1) The statute contains their own express provision specifying the treatment of penalties as a tax or an assessable penalty for purposes of assessment and collection (e.g. See IRC Section 527(j)… “1) Penalty for failure….For purpose of Subtitle F, the amount imposed by this paragraph shall be assessed and collected in the same manner as penalties imposed by Section 6652(c);” IRC Section 5684(b)… “(b) Applicability of Section 6665. – The penalties imposed by subsection (a) shall be assessed, collected, and paid in the same manner as tax, as provided in Section 6665(a);” See IRC Section 5751 “(e) Applicability of Section 6665 – The penalties imposed by subsections (b) and (c) shall be assessed, collected, and paid in the same manner as taxes, as provided in Section 6665(a).

2) The statute contains a cross reference to a provision within Chapter 68 of Subtitle F providing a penalty for their violation, (e.g.
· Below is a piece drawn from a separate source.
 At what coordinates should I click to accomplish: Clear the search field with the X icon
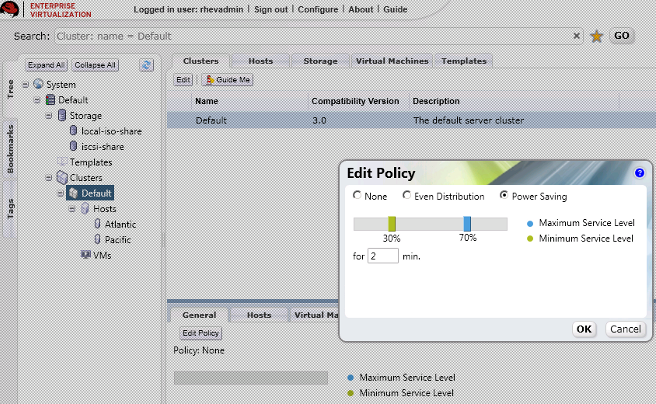click(577, 36)
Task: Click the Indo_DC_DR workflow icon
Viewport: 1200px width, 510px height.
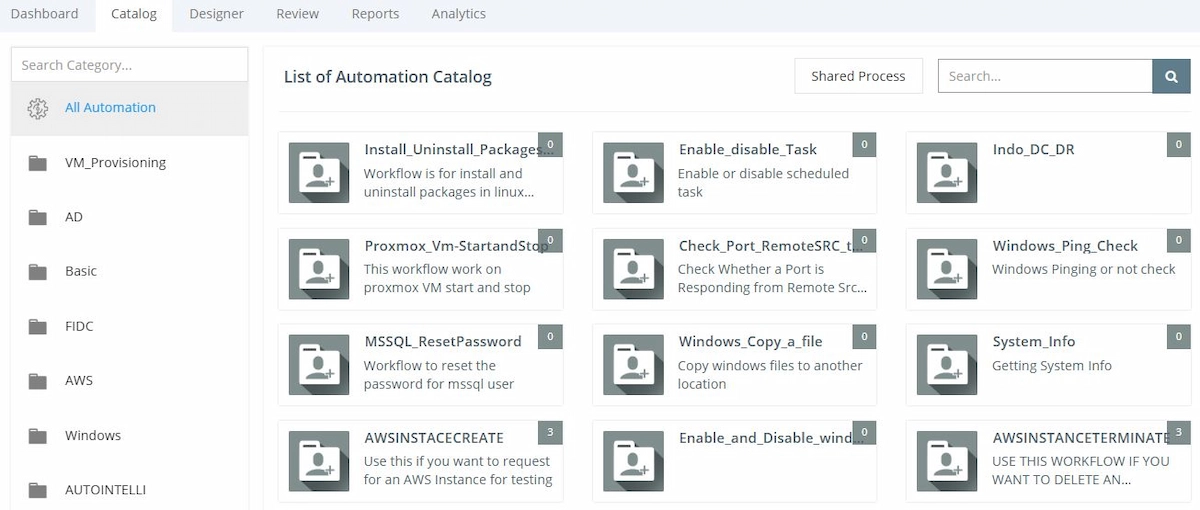Action: pyautogui.click(x=947, y=173)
IRC Section 1275(c)(4) “(4) Cross reference – For civil penalty for failure to meet requirements of this subsection, see Section 6706. See IRC Section 6033(o), “(o) Cross reference – For provisions relating to penalties for failing to file a return required by this section, See Section 6652(c).”

3) The statute is expressly covered by a penalty provision within Chapter 68 of Subtitle F (e.g. See IRC Sections 6652(c) (Failure to file certain information returns, registration statements); 6674 (Fraudulent statement or failure to furnish statement to employee); 6677 (Failure to file information with respect to certain foreign trusts)).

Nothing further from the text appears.